A principal architect of Iraq’s interim constitution, who resigned in August as one of the country’s top diplomats, has laid out a devastating critique of Prime Minister Nouri al-Maliki and the U.S. occupation, telling NBC News that, functionally, “there is no Iraqi government.”...
Istrabadi made it clear in an exclusive interview with NBC News that he was dismayed by al-Maliki’s government and the U.S. occupation, saying the government was stocked with incompetent administrators who had helped bring about “chaos and instability.”
The Iraqi government is an illusion, said Istrabadi, who is now a visiting professor at the Indiana University Law School. “You’ve got patently incompetent men appointed to important positions.”...
Istrabadi traced what he called the country’s “chaos and instability” in part to the U.S. insistence on holding elections in 2005, before Iraq had developed robust democratic institutions to buffer the influence of religious leaders...
Istrabadi acknowledged that he harbored those doubts at the time but was powerless to speak out because he represented the government. “I publicly defended them because that was the government’s policy,” he said.
Free of that burden now, Istrabadi was eager to speak out.
Juan Cole notes that this is yet another guy who admits he lied about how good things were going in Clusterfuck Utopia when it really mattered:
I debated Istrabadi more than once, as at the Lehrer Newshour, and also on radio shows such as Warren Olney's To the Point and have to wonder whether, despite our surface disagreements (with me playing the critic and pessimist), he actually agreed privately with much of what I was saying.

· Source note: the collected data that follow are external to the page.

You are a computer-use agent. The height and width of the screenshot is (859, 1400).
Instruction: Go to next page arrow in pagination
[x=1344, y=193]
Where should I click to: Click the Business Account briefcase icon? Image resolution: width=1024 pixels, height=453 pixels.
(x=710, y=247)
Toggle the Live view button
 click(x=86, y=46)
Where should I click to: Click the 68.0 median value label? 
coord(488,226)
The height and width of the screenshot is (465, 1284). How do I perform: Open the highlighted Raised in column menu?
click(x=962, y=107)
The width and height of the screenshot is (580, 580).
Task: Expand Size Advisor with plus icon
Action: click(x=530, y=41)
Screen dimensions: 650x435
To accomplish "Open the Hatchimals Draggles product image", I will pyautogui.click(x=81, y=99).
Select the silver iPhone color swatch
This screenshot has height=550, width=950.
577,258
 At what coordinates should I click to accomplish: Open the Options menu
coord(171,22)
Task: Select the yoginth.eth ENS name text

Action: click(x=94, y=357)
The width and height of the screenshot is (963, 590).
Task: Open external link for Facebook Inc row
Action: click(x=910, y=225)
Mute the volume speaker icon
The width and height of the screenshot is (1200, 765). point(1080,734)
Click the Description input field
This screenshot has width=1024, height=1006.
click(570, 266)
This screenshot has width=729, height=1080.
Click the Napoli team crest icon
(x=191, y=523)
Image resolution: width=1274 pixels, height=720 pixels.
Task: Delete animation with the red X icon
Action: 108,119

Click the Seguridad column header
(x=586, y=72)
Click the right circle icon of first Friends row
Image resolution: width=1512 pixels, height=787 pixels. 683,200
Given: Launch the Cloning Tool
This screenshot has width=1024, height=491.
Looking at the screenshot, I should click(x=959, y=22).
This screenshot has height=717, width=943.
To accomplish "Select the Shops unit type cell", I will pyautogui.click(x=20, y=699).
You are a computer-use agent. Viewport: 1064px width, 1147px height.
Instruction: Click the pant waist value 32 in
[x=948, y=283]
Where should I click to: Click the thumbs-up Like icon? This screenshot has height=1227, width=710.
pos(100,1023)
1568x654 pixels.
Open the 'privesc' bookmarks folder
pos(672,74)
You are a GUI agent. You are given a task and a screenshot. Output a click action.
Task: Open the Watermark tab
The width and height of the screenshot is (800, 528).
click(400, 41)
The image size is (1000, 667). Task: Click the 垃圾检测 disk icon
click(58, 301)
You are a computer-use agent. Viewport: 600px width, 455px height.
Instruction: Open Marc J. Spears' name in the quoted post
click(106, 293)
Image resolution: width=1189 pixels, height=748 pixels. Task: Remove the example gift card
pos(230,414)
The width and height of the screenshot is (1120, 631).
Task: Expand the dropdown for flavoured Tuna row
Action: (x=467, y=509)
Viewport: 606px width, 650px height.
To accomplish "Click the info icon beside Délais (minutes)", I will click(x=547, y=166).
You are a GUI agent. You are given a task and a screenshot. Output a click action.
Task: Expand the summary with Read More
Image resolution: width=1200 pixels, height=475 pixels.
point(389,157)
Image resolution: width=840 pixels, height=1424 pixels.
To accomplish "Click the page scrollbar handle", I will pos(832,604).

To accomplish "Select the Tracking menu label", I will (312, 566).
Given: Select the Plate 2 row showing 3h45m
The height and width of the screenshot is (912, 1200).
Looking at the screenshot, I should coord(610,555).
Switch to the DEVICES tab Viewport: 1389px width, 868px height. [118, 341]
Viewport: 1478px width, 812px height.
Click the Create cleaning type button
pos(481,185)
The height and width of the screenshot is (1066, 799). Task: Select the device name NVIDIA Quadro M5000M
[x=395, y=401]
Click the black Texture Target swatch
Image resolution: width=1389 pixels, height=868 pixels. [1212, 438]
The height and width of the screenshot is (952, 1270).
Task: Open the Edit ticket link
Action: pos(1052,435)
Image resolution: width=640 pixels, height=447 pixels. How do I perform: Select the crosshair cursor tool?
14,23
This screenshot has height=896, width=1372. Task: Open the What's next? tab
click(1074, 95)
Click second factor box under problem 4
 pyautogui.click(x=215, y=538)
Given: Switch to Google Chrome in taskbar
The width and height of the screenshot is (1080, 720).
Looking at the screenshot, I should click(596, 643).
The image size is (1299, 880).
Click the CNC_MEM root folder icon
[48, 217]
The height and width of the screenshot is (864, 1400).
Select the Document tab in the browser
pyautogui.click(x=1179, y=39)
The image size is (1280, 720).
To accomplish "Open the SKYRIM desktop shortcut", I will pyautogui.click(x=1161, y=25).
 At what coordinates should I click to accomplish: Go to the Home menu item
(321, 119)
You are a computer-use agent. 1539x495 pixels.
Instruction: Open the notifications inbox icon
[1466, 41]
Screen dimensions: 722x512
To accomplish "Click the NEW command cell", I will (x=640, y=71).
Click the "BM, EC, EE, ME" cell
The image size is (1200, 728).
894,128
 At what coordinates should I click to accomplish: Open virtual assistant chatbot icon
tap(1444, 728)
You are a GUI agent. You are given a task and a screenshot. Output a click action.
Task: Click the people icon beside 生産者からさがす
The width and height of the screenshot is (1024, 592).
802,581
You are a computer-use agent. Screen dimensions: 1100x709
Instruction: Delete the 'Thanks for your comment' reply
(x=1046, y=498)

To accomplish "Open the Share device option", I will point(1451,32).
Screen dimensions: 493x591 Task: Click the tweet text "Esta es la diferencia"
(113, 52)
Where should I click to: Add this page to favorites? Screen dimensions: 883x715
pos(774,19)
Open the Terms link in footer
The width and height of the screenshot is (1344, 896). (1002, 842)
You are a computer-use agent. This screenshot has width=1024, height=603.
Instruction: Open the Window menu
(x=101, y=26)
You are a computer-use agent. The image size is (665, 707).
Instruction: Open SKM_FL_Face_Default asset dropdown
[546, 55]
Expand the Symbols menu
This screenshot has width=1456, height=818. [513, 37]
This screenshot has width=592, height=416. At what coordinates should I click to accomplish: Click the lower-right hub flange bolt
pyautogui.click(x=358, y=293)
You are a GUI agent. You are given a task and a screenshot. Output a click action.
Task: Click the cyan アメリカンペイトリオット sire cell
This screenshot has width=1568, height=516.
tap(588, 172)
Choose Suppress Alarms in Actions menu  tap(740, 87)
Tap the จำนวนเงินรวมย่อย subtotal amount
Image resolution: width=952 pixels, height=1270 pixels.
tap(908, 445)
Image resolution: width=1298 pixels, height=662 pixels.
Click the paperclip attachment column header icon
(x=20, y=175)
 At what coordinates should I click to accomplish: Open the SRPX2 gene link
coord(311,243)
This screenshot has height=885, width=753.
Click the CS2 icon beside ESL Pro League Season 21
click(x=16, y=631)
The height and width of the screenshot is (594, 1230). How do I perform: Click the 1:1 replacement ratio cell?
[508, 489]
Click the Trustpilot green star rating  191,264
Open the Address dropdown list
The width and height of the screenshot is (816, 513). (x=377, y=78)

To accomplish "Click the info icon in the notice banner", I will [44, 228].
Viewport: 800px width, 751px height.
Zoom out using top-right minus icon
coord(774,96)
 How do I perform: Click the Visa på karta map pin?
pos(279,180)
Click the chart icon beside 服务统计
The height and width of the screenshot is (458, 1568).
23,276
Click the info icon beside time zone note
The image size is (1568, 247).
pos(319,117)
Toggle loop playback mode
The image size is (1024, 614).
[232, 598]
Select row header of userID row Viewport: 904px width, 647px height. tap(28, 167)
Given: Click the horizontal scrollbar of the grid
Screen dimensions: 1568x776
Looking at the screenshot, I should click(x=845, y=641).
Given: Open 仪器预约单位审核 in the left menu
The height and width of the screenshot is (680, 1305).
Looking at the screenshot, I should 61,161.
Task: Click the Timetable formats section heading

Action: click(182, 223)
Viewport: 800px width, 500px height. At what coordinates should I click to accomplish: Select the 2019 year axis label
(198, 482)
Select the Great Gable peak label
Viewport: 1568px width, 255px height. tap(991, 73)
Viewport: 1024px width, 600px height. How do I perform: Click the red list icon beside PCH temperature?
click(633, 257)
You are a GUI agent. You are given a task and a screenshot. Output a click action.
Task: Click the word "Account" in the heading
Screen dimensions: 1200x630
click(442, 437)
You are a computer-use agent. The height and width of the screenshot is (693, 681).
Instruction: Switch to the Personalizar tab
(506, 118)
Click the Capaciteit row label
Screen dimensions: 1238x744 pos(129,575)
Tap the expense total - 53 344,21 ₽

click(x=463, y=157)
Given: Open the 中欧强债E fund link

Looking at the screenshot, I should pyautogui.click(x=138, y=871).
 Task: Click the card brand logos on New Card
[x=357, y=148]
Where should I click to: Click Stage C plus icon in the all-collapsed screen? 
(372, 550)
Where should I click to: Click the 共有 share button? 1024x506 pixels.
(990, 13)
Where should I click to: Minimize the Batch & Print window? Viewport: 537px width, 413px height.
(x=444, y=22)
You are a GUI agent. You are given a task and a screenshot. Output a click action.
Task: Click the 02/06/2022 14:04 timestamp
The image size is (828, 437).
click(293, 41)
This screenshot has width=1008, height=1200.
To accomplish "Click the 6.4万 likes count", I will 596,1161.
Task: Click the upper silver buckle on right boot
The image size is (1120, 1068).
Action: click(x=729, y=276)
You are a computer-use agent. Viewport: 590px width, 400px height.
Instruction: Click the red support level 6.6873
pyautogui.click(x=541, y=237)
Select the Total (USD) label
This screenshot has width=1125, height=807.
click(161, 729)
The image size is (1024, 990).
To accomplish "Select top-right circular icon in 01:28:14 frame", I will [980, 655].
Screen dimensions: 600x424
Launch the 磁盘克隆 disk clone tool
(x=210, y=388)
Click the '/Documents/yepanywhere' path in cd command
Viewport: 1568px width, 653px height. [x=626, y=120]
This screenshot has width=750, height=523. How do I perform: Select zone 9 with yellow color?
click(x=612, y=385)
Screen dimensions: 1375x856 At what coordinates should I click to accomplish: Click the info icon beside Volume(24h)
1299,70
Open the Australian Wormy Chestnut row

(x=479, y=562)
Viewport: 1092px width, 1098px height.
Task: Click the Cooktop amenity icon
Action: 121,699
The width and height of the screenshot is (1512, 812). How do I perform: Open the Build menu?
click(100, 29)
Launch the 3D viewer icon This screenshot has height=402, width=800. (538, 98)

Another issue is that far Rightwing and mostly very dishonest blogs such as Powerline used the testimony of Iraqis such as Istrabadi to bring sharply into question my own analyses. They used to charge that Cole was way off base since our generals and the Iraqi officials agreed with Bush about the 'improving' situation in Iraq. And all these brain dead Rightists are now crowing about the reduced casualty counts in Iraq, as though they weren't artificially achieved, as though they could possibly be sustained, and as though they meant anything in the absence of genuine political progress. Now that Sanchez and Istrabadi are revealing that they actually privately agreed with critics such as myself even at that time and all along, will the Rightwing blogs now apologize to those they smeared?
Yeah, right.
Besides, this time ... we're winning all over again.